Rezension

Dorfkrimi

Erntedank in Vertikow - Frank Friedrichs

Erntedank in Vertikow
von Frank Friedrichs

Bewertet mit 4.5 Sternen

Seit seinem Motorradunfall sitzt Peer im Rollstuhl. Die Situation überfordert ihn, er fühlt sich hilf- und mutlos. Selbst für kleine Alltagsdinge braucht er Hilfe. Im mecklenburgischen Dörfchen Vertikow, wo er bis zu seinem Unfall Organist war, hatte er auch nicht allzu engen Kontakt mit den Nachbarn.

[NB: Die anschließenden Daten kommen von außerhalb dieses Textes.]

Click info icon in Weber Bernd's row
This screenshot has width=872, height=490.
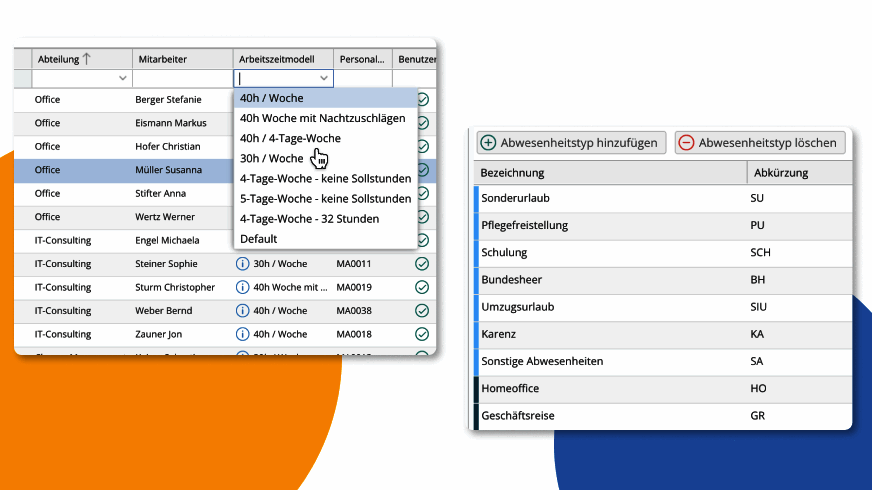242,310
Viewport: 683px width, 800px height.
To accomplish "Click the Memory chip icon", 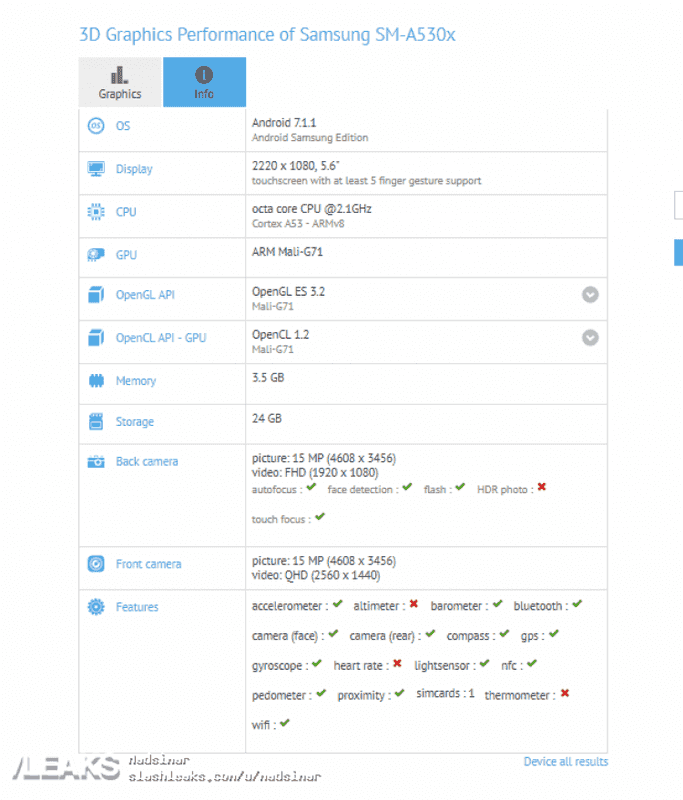I will point(96,381).
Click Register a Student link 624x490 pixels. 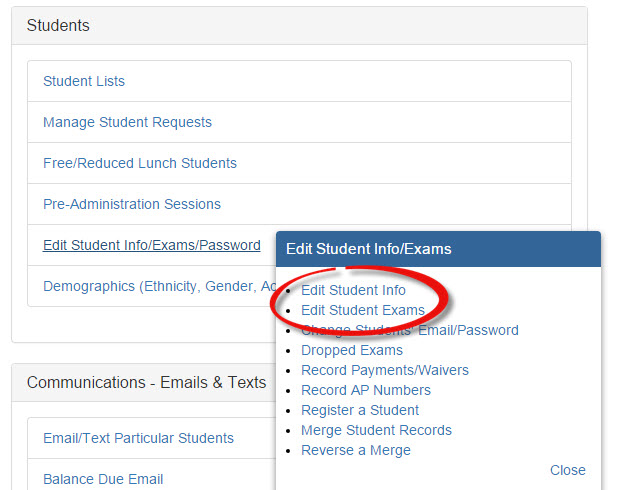(360, 410)
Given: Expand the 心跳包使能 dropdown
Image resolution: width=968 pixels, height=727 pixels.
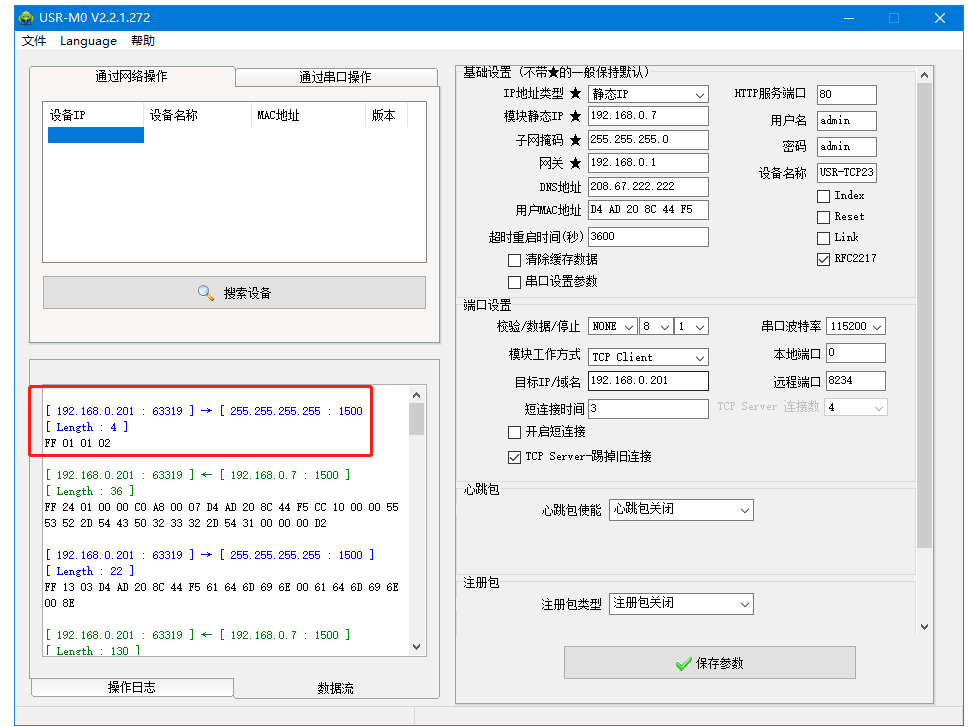Looking at the screenshot, I should click(x=680, y=510).
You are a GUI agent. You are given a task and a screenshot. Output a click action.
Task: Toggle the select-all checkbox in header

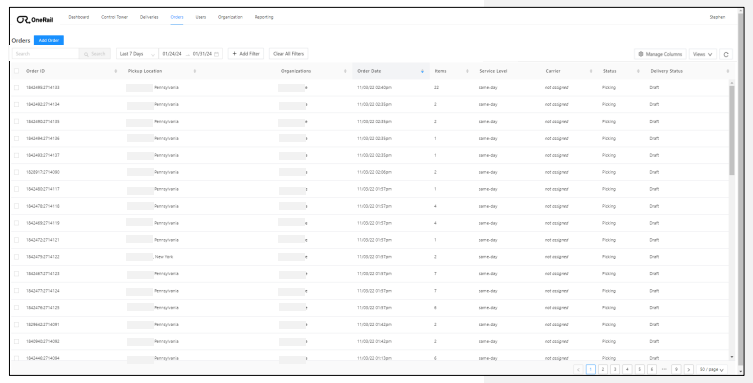click(16, 71)
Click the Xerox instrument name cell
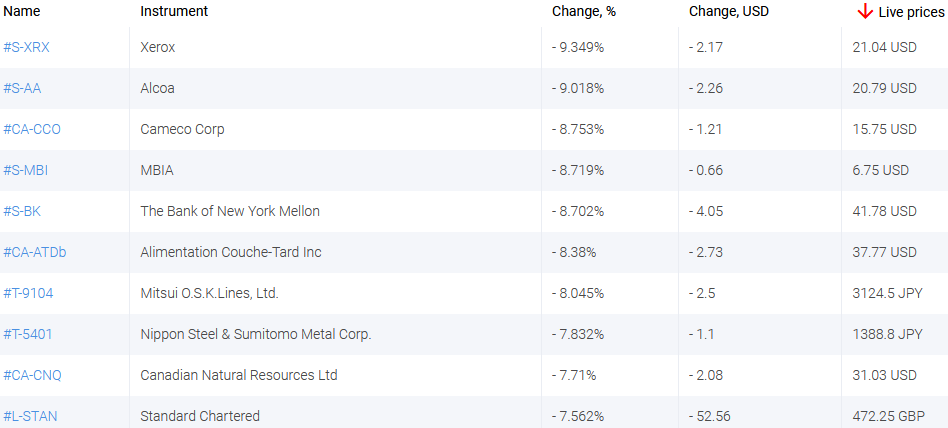 click(x=158, y=47)
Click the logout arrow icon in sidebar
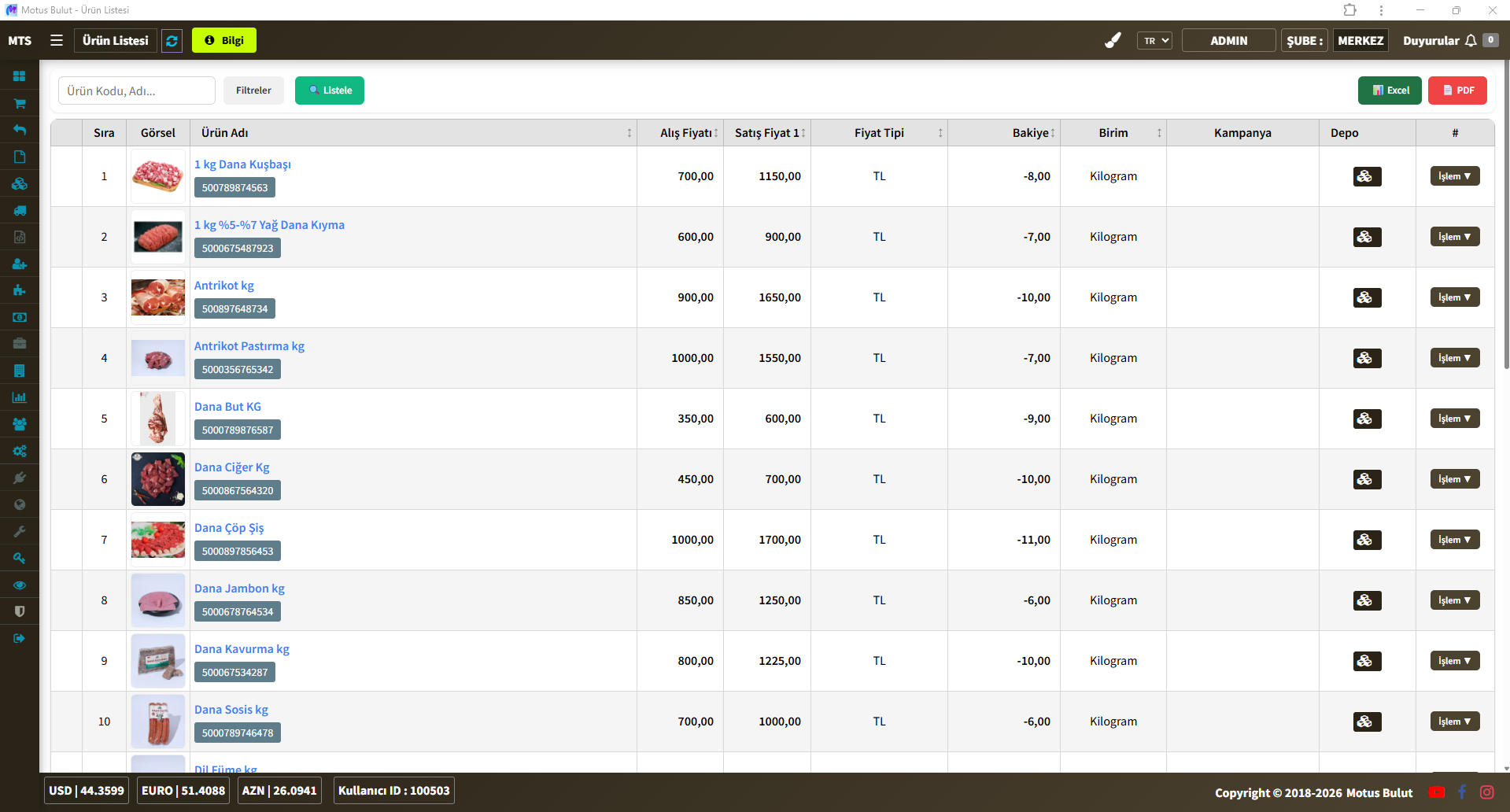The height and width of the screenshot is (812, 1510). (x=20, y=638)
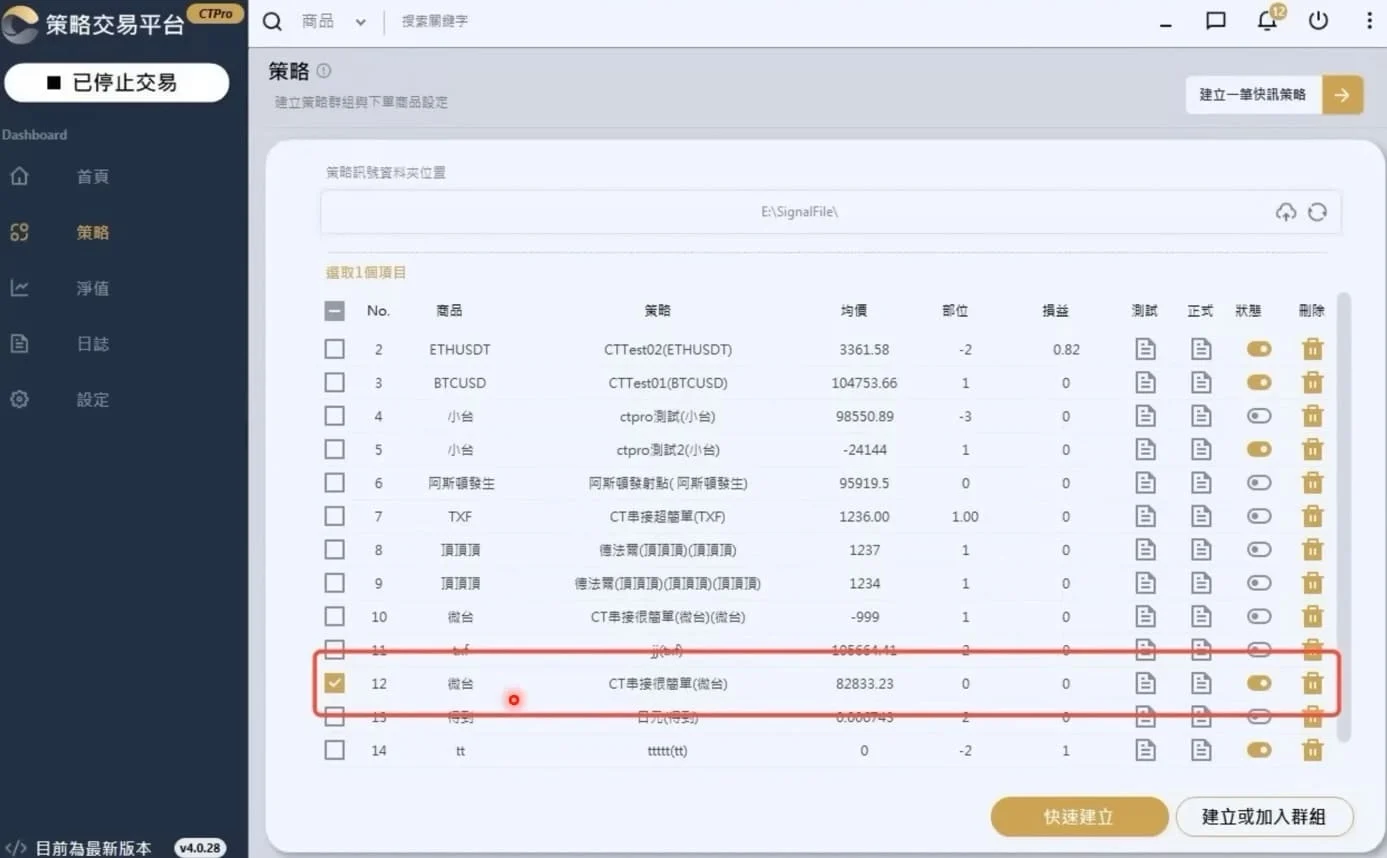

Orgelspielen fällt weg, wie soll er denn auf die Empore kommen?
Da beobachtet er einen Unfall, die Nachbarin Gertrud Kuhn wurde von einem Pick up angefahren, der Fahrer flüchtet mit hoher Geschwindigkeit. Peer Wesendonk ist sich sicher, das war Absicht, das war Mord! Allerdings sieht die Polizei das anders, seine Beobachtungen schiebt man auf sein Unfalltrauma, zudem geht das Gerücht im Dorf um, Getrud Kuhn wäre dem Alkohol nicht abgeneigt gewesen.
Also beginnt Peer auf eigene Faust zu ermitteln, sogar die Pastorenfrau Peggy und der Altbürgermeister unterstützen ihn dabei, vielleicht hoffen sie, dass er mit dieser „Beschäftigungstherapie“ seinen Lebensmut wiederfindet. Kommissar Andrea Templin ist ebenfalls nicht ganz dagegen und dazu kommt, dass es zwischen den beiden recht heftig knistert.
Ein Dorf, ruhig, abgelegen und eigentlich ein Idyll, aber hinter den Fassaden brodelt es recht heftig. Alte Animositäten, die bin in die Wendezeit zurückreichen, lauern unter der Oberfläche. Für den Wessi Peer ist das nicht immer leicht zu durchschauen. Das Stimmungsbild des Dorfes hat mir ausnehmend gut gefallen, die Atmosphäre ist realistisch geschildert, die Menschen so vielschichtig wie im normalen Leben. Es gibt nicht nur Schwarz und Weiß und Gut und Böse. Die Vergangenheit bestimmt noch häufig das Handeln der Nachbarn.
Der Krimi kommt eher leise daher, es ist durchaus spannend, was Peer im Lauf seiner Detektivspielerei erfährt, viel wichtiger ist aber, wie sich die Menschen und er selbst mit dem Wissen arrangieren. Besonders gut gefallen hat mir die Beschreibung Peers. Wie ein Mann mit der plötzlichen Hilflosigkeit umgeht, wie er sich zuerst auflehnt, dann fast resigniert und nach vielen Rückschlägen seinen Platz findet , war mir genauso spannend dargestellt, wie die Mördersuche.
„Erntedank in Vertikow“ ist ein Regionalkrimi im besten Sinn. Ein Psychogramm eines Dorfes und seiner Bewohner, das in eine spannende und immer mit leisem Humor und Ironie unterlegte Geschichte gebettet ist.